As such, only time will tell if the effort of persuasion today worked or not. If in the coming days the depositors of the former Banco Espírito Santo, now christened Novo Banco (New Bank), are not alarmed by new skeletons in the closet, it may be that the central bank will have overcome the first test in this high risk exercise. The rest is much more complicated and it is a task for the government; can it fullfil its promise that the BES will not contaminate public debt and not harm Portuguese taxpayers? The division between the BES into a “bad bank” and “good bank”, with all the complexities and uncertainties that it conceals, makes this all very doubtful.
The governor of the Bank of Portugal, Carlos Costa, was forced to admit that the management of Banco Espírito Santo was not very Catholic: in recent times, and probably well before that, the bank’s
management, and the family group he formed part of, carried out a series of frauds and concealments. It is clear from what Carlos Costa said that criminal actions must be investigated.
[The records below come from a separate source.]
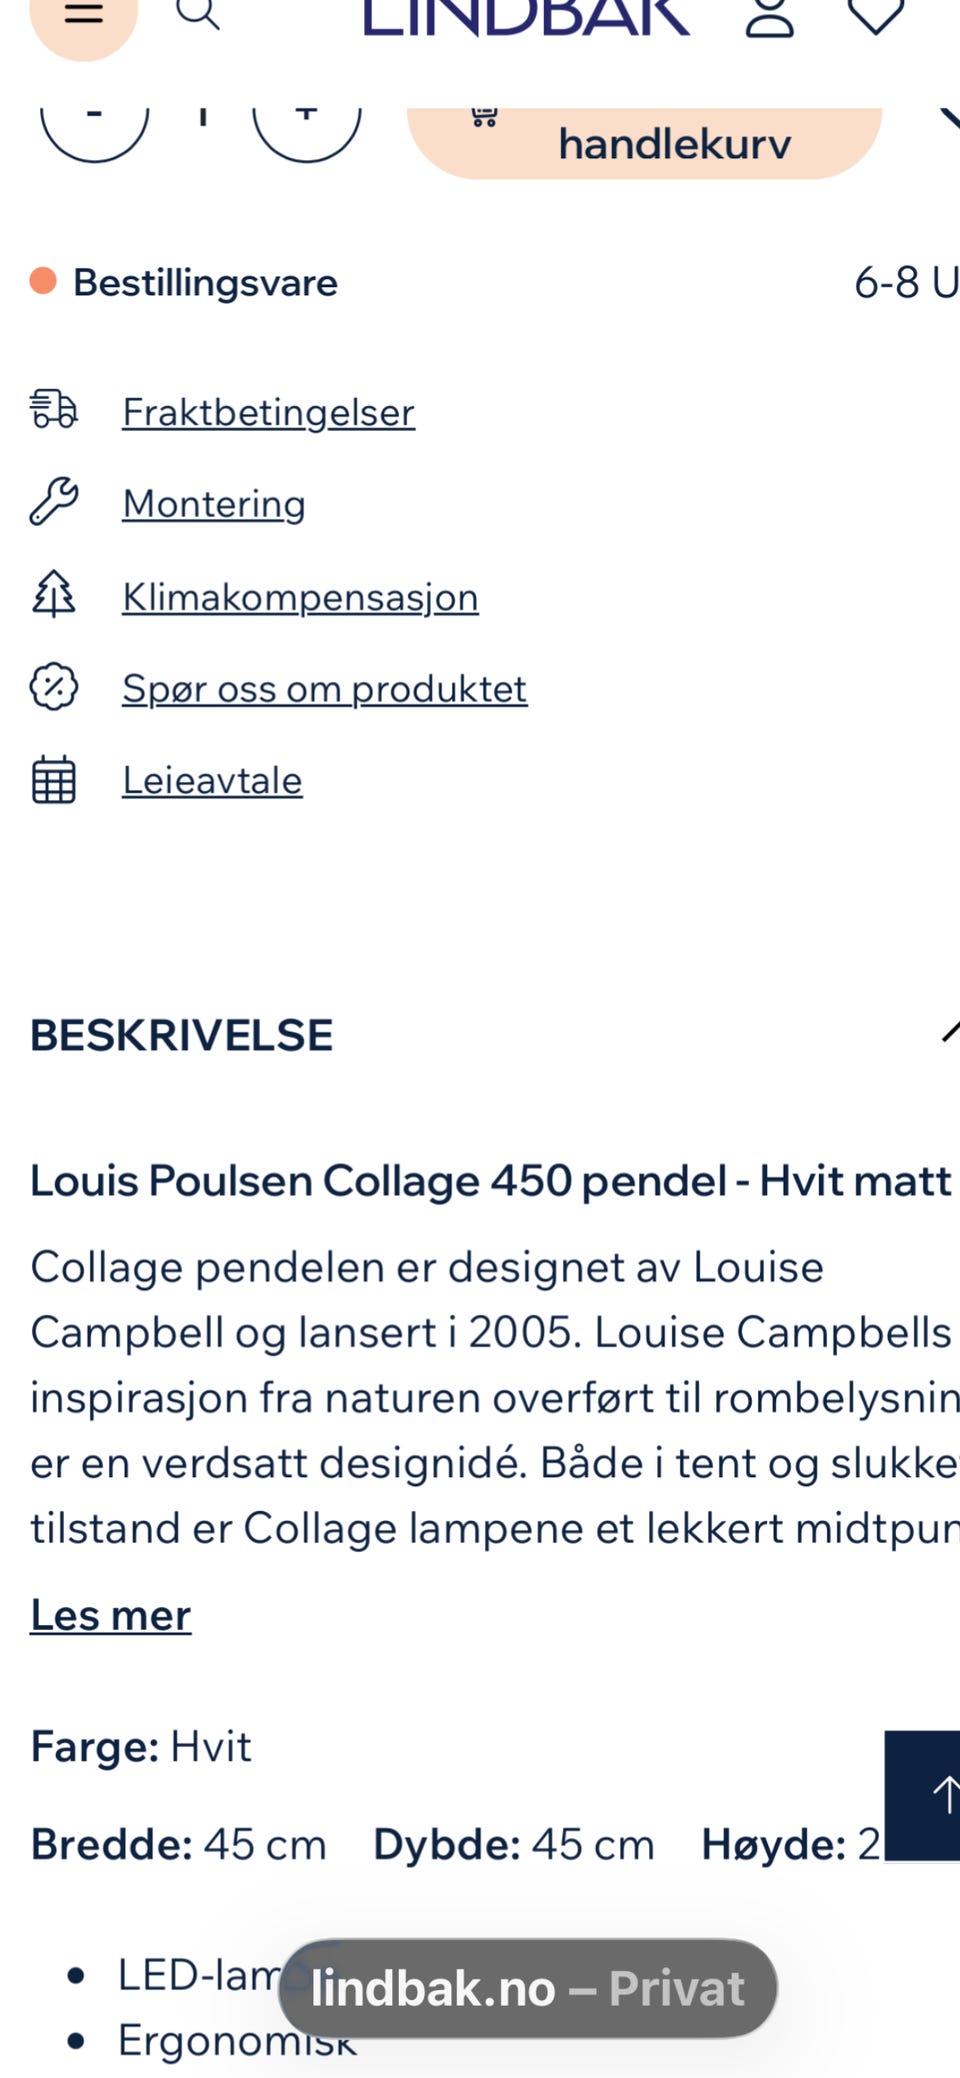Open the hamburger navigation menu

(x=83, y=15)
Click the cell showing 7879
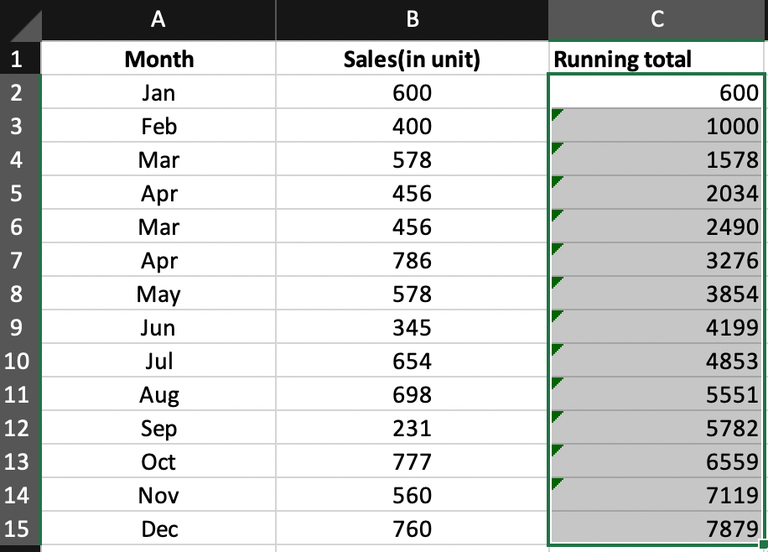This screenshot has height=552, width=768. [657, 528]
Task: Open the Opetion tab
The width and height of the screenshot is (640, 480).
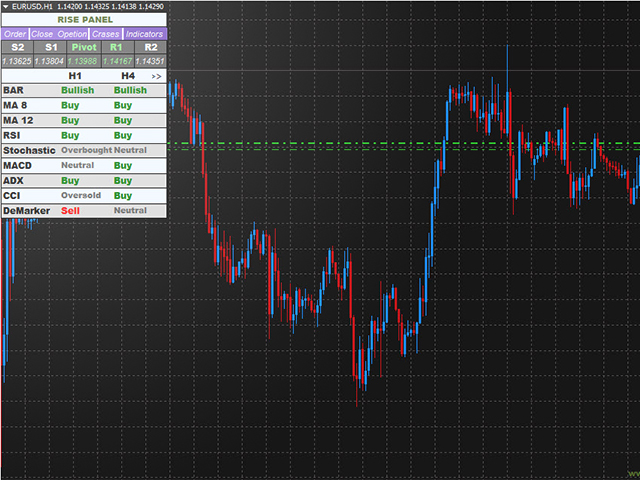Action: point(73,33)
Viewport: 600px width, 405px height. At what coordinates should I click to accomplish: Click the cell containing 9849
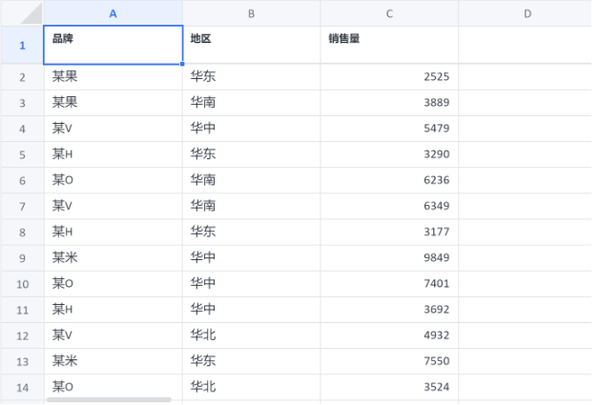[389, 258]
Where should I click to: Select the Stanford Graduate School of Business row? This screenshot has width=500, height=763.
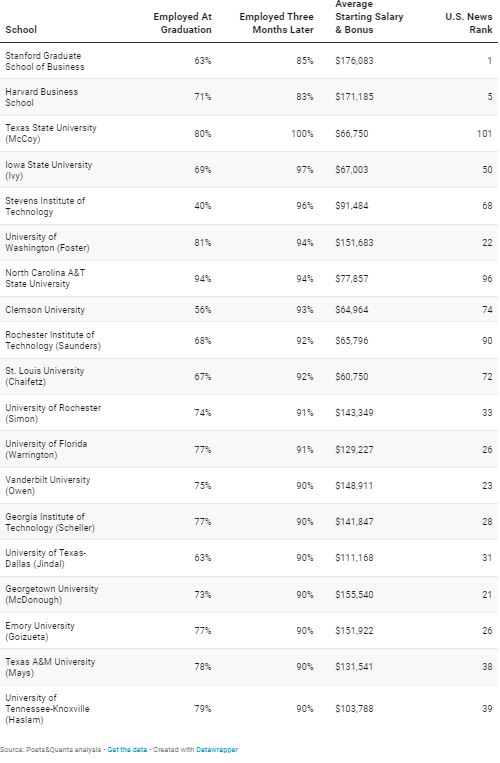point(249,61)
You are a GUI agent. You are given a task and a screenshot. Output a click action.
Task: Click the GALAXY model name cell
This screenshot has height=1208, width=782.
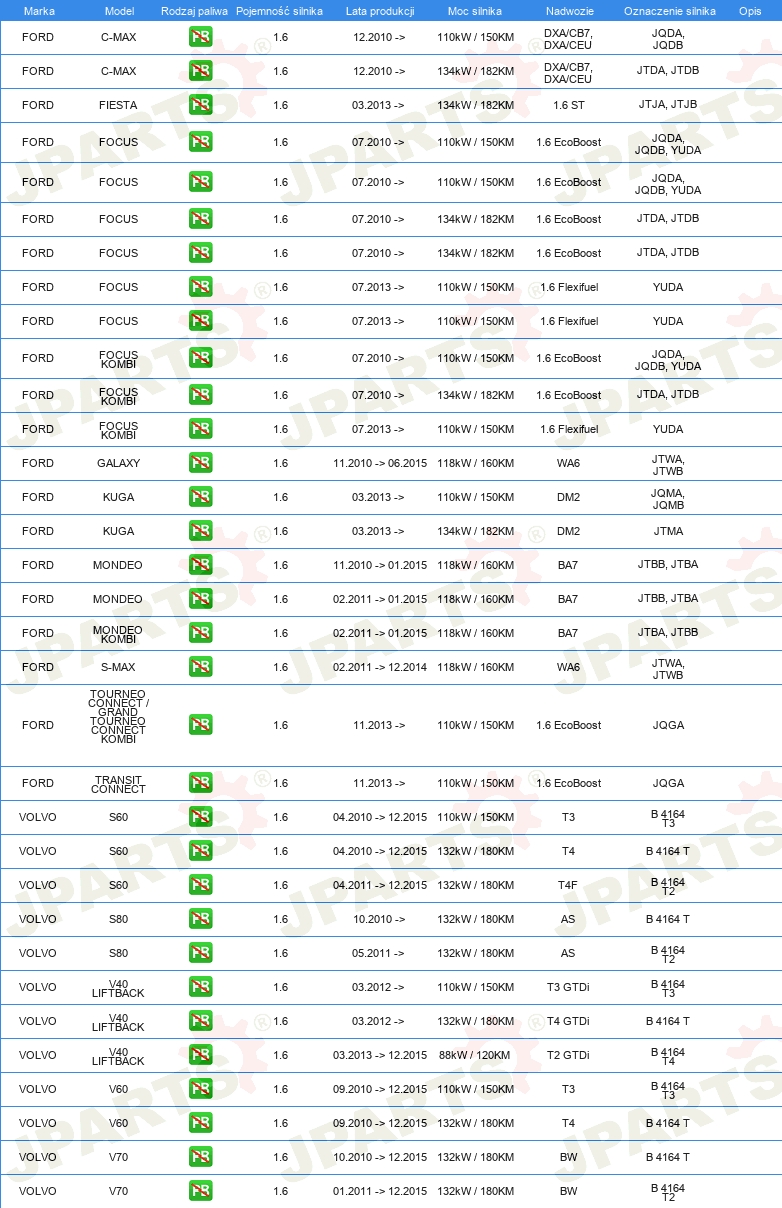pyautogui.click(x=118, y=463)
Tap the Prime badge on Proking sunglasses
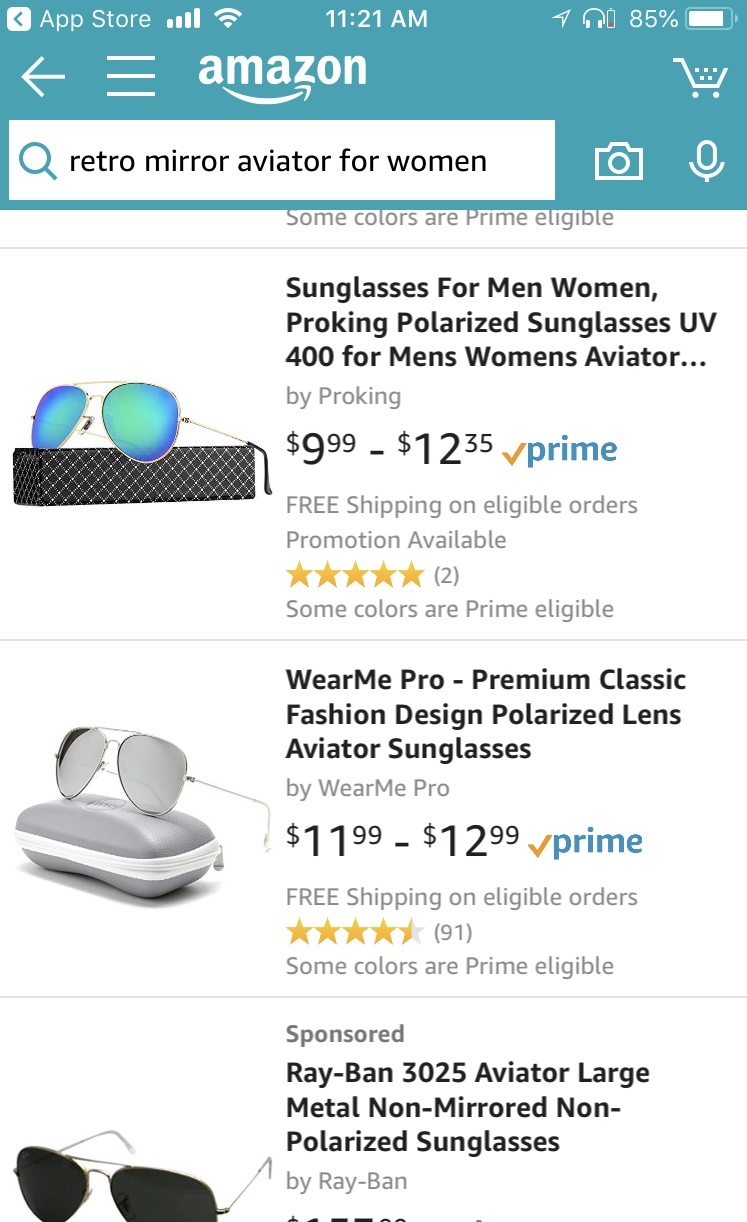 coord(560,450)
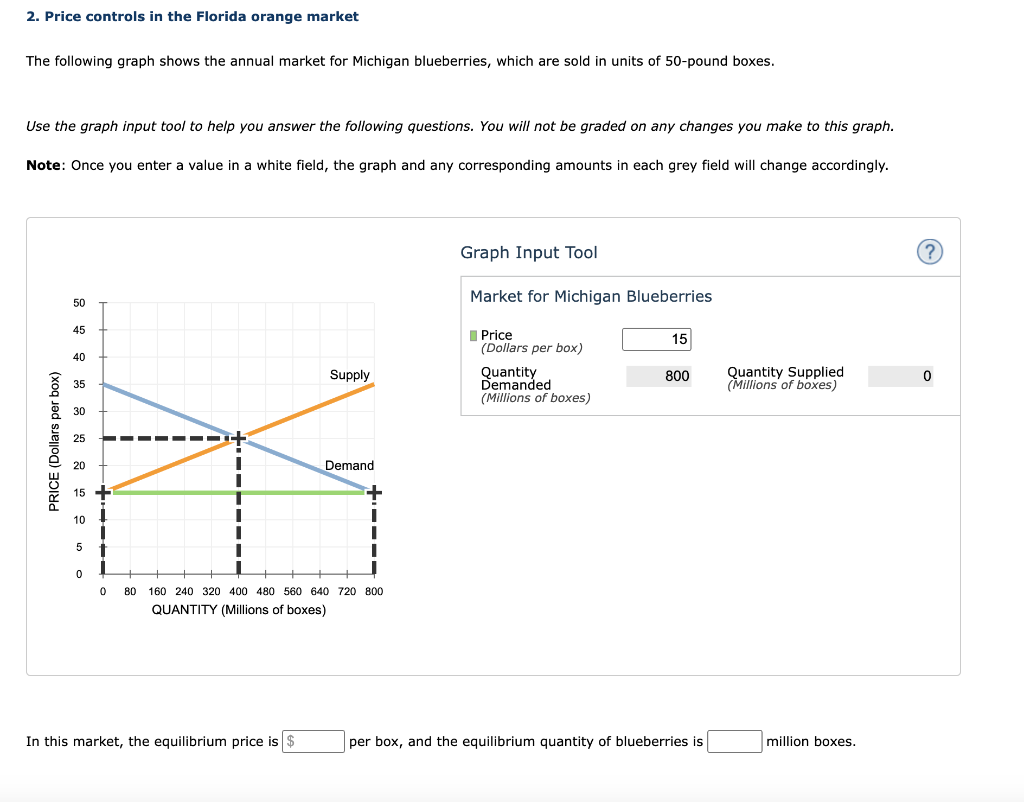Select the Price value field showing 15
The image size is (1024, 802).
point(657,339)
Despite the name “good bank”, Novo Banco, is a naive propaganda attempt to make people believe that we are entering a period in which the slate will be wiped clean. But the fraud of Banco Espírito Santo is nothing new.
And that’s where there was something even more extraordinary in that extraordinary moment. Carlos Costa confessed failings by the regulatory authorities with respect to financial capitalism as it operates today.
The Banco Espírito Santo fraud is not anything new: basically it depends on the use of hidden jurisdictions, holding companies in tax havens, and a carousel of transactions between all of them. The system remains as opaque as ever. Nothing has changed. And the central bank governor confirmed that things only erupt when the bank is forced to lift a corner of the veil. The rot in the BES empire is still to be discovered.
Put that way, Carlos Costa has said no more than all the great critics of contemporary capitalism. It’s just that he said it less clearly. The old vices continue intact under the “new banks”.
There are ways to finally end with this. Separate investment banks from traditional banks. Compel the European banks to reveal everything they do in their subsidiaries. Regulate, at European level,
as the US has done with its Foreign Account Tax Compliance Act (FATCA) law, which requires all taxpayers, companies or individuals, to declare the assets they hold outside their home jurisdiction. And finally, create a special investigation unit for financial and economic crime, based within the European Central Bank or Europol.
All this can be achieved, but not by the governments we have today.